Ted Kernaghan, HBA ’65, supports new chair and research fund in energy policy.
Ted Kernaghan (pictured left) sees major energy projects in much the same way that Sir John A. Macdonald viewed a transcontinental railroad. That is to say, more as a nation-building exercise than merely the development of large-scale infrastructure.
Kernaghan’s keen interest in how energy projects are decided, financed, and completed dates back more than 50 years, when he spent five years as an oil analyst. From his in-depth analysis of the Churchill Falls contracts finalized in the late 1960s through to following this year’s inter-provincial feuding over the proposed Trans Mountain Pipeline, Kernaghan feels Canada needs to do a better job of bringing major energy projects to fruition, in a manner that is equitable to all impacted jurisdictions.
To help Canada avoid future “missed opportunities,” Kernaghan gave $1.5 million to Ivey in late 2017 to establish the E.J. Kernaghan Chair in Energy Policy and the related E.J. Kernaghan Energy Policy Research Fund, both in support of the Ivey Energy Policy and Management Centre.

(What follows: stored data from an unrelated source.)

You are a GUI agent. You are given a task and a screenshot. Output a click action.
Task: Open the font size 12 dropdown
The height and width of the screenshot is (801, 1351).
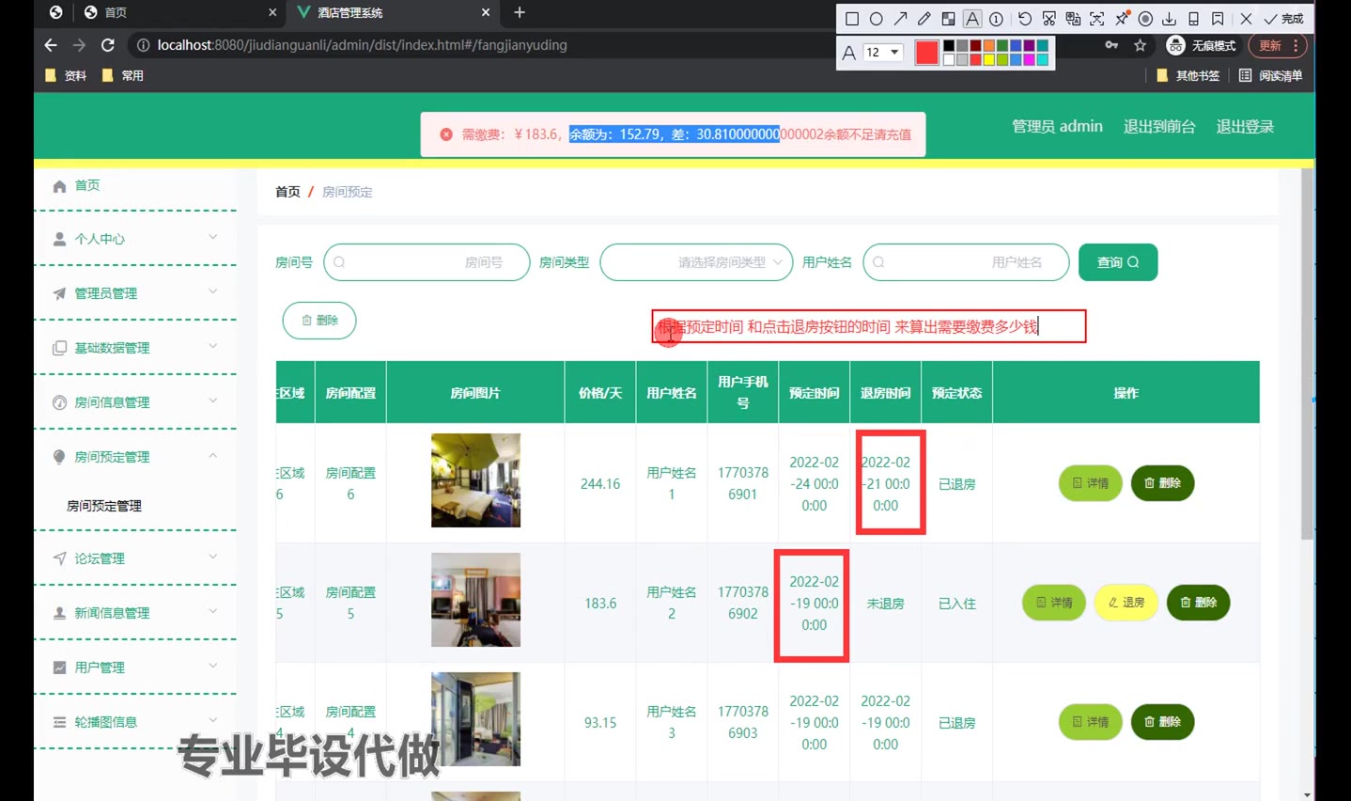882,53
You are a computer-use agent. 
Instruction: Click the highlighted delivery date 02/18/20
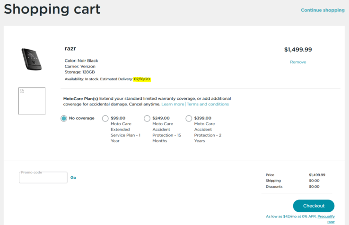point(142,79)
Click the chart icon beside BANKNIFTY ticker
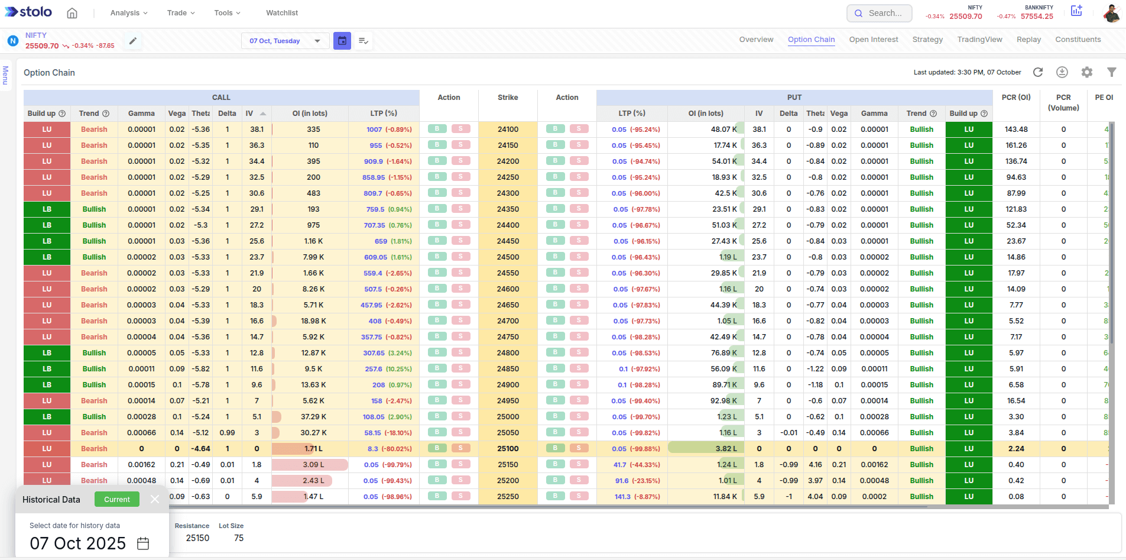The height and width of the screenshot is (560, 1126). [x=1076, y=11]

“Seeing a distinguished alumnus come back and recognize that the School continues to take a leading role in the Canadian economy is an important sign for all of us who are working on these types of issues.” —Adam Fremeth, HBA '00, E.J. Kernaghan Chair
“In my view, there’s an opportunity to make improvements in the way we’re behaving,” Kernaghan says. “I really think policy, academic research, and communication should be able to play a significant role.”
Speaking from the Toronto office of Kernaghan & Partners Ltd., the full-service brokerage firm he founded with his son Edward Kernaghan and where he still serves as Senior Investment Adviser, Kernaghan says he decided to support the Ivey Energy Centre after attending an Ivey Idea Forum.
“People are generally apprehensive about business’s profit motives and the way that we behave,” Kernaghan says. “So if business people have a strong voice with background and academic independence that should be helpful.”
Professor Adam Fremeth, HBA ’00 (pictured right), was appointed to the inaugural E.J. Kernaghan Chair in April, for an initial four-year term. Fremeth is an Associate Professor in the business, economics, and public policy area and joined Ivey full time in 2009. He has contributed to Ivey’s impact on energy policy at the federal and provincial levels, which led to Ontario’s 2017 “smoothing” of generation costs and the implementation of Ivey recommendations to the National Energy Board Modernization Project.
Fremeth says the gift to support the chair and research fund is an affirmation of the Energy Centre’s ability to connect academic research to the challenges of practitioners and policy-makers.
“Seeing a distinguished alumnus come back and recognize that the School continues to take a leading role in the Canadian economy is an important sign for all of us who are working on these types of issues,” Fremeth says. “I think we’re contributing to the Canadian discussion and helping to elevate the quality of that conversation, either on the academic side or on the more practitioner-oriented work we do with executives and policy-makers. This bodes well for the future of our economy and Ivey’s role in it.”
Another motivating factor for Kernaghan in making the gift was that he considers this a pivotal time in Canada’s relationship with large-scale energy projects. “I think now to 2020 will be important for Canada in discussing and understanding the implications of the Paris Agreement and how Canadians feel about it,” Kernaghan notes. “And how we deal with energy is going to be critical.”